*Your assignment:*
Only certain lines below are wanted: those starting at the line containing "Kalendārs (71, 4)" and ending at the line containing "www.finieris.lv (21, 2294)", both included, each retyped exactly.
◆ ◆ ◆ ◆ ◆
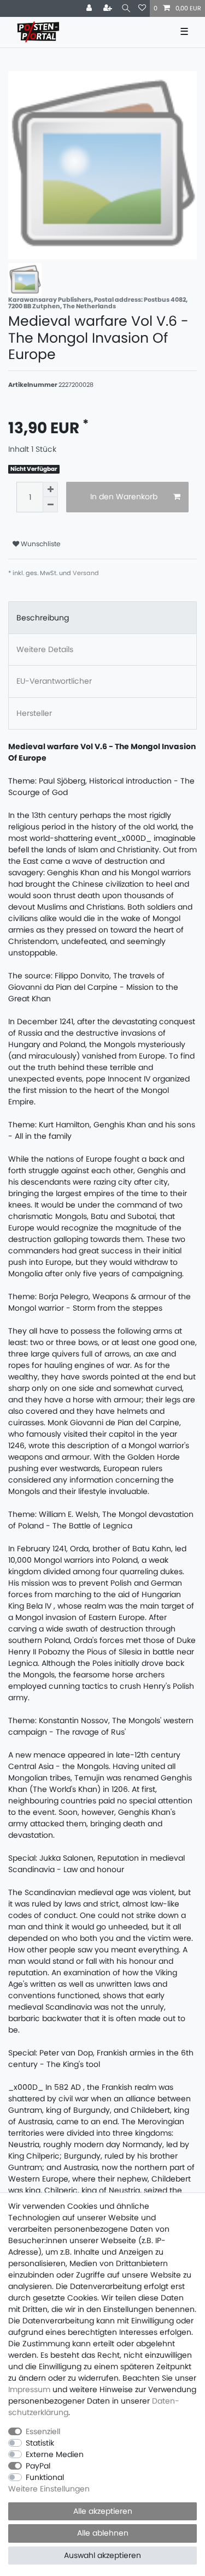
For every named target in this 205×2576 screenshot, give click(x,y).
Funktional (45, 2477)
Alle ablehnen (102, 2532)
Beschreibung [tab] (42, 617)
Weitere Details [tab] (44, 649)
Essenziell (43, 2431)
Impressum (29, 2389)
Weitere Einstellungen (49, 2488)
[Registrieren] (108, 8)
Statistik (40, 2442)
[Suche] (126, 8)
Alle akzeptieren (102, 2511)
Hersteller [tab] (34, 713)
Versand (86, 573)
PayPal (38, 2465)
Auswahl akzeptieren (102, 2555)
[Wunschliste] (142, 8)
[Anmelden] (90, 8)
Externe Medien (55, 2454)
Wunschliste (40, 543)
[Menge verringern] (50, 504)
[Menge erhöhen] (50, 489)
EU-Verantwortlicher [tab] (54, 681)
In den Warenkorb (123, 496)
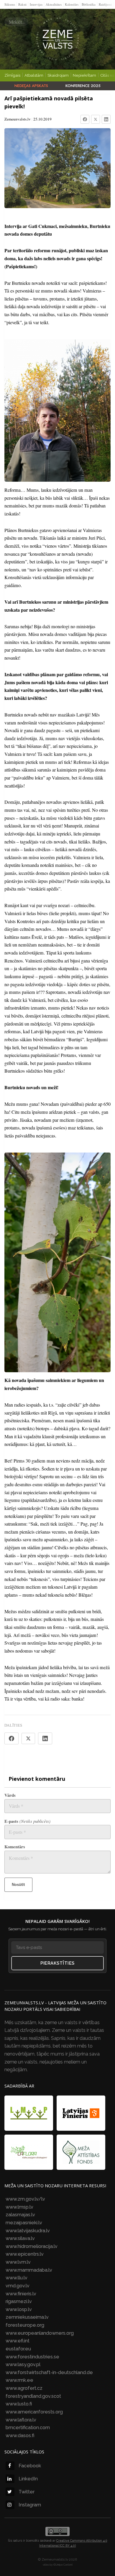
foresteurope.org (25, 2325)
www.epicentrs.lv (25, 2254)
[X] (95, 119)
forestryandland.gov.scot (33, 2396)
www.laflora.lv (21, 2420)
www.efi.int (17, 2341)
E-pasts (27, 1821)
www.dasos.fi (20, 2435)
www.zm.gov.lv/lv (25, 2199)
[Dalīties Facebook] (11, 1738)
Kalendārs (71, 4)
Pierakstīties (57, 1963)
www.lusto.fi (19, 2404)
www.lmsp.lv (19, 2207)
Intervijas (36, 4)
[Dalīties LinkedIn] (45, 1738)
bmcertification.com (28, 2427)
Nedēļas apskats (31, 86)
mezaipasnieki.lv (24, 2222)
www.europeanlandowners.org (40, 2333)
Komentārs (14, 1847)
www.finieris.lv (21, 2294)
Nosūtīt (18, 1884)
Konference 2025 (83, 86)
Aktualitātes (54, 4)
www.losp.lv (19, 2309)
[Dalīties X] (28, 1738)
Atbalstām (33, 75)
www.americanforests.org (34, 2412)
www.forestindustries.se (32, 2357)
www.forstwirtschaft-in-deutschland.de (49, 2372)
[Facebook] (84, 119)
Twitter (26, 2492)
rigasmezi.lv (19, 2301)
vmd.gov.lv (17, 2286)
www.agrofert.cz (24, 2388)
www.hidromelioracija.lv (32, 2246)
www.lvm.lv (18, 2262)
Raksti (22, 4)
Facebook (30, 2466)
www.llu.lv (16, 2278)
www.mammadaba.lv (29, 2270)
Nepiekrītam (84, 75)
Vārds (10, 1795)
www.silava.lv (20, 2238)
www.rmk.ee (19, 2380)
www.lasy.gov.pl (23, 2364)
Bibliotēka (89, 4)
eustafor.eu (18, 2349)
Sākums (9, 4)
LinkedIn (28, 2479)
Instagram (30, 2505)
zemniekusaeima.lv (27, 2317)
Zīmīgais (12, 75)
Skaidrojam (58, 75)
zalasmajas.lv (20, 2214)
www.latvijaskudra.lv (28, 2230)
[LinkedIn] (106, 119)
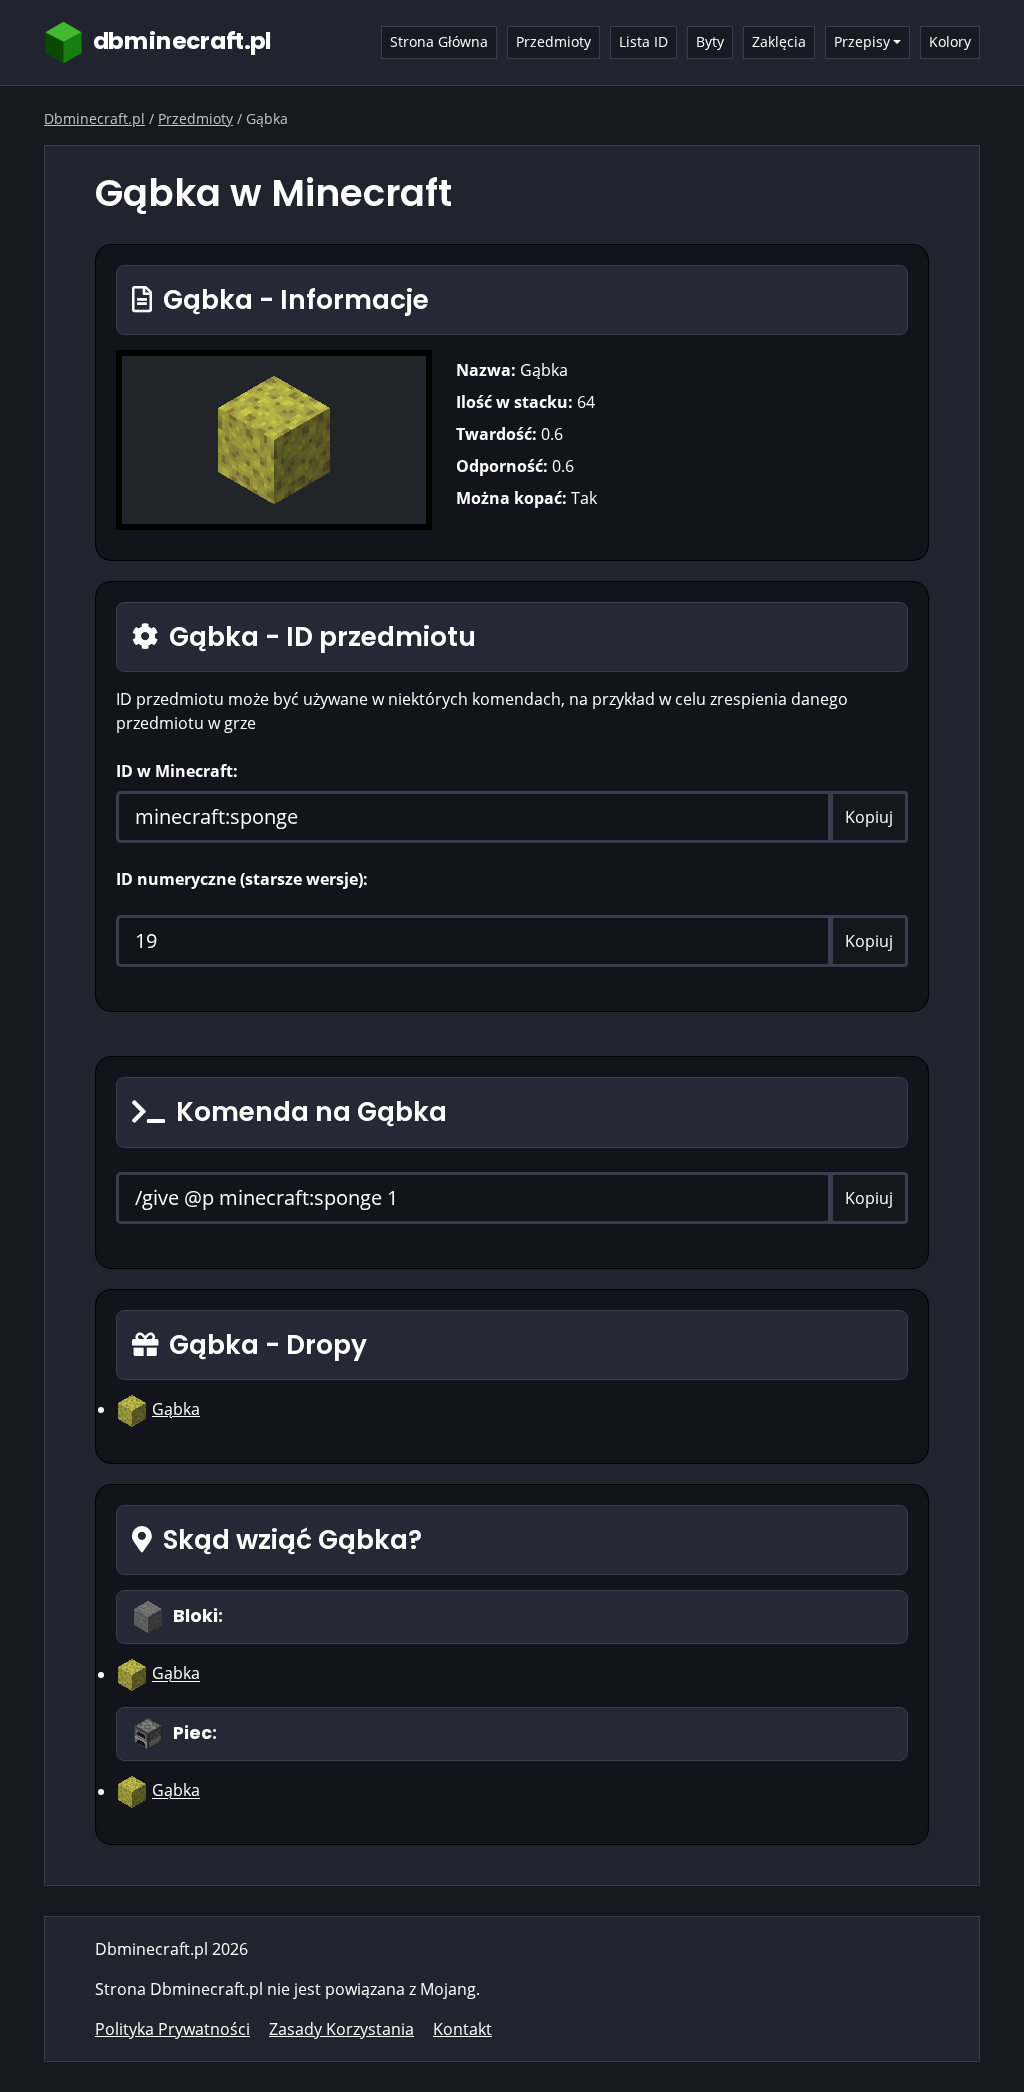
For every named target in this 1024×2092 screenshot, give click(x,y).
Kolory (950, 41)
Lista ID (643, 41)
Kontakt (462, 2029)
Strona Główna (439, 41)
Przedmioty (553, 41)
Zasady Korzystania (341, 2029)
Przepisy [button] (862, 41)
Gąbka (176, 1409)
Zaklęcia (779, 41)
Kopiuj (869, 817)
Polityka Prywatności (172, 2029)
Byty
◆ ◆ ◆ ◆ ◆
*Response below:*
Kalendārs (71, 4)
Pierakstīties (57, 1963)
www.lusto.fi (19, 2404)
www.lmsp.lv (19, 2207)
Intervijas (36, 4)
[Dalīties LinkedIn] (45, 1738)
bmcertification.com (28, 2427)
Nedēļas apskats (31, 86)
mezaipasnieki.lv (24, 2222)
www.europeanlandowners.org (40, 2333)
Komentārs (14, 1847)
www.finieris.lv (21, 2294)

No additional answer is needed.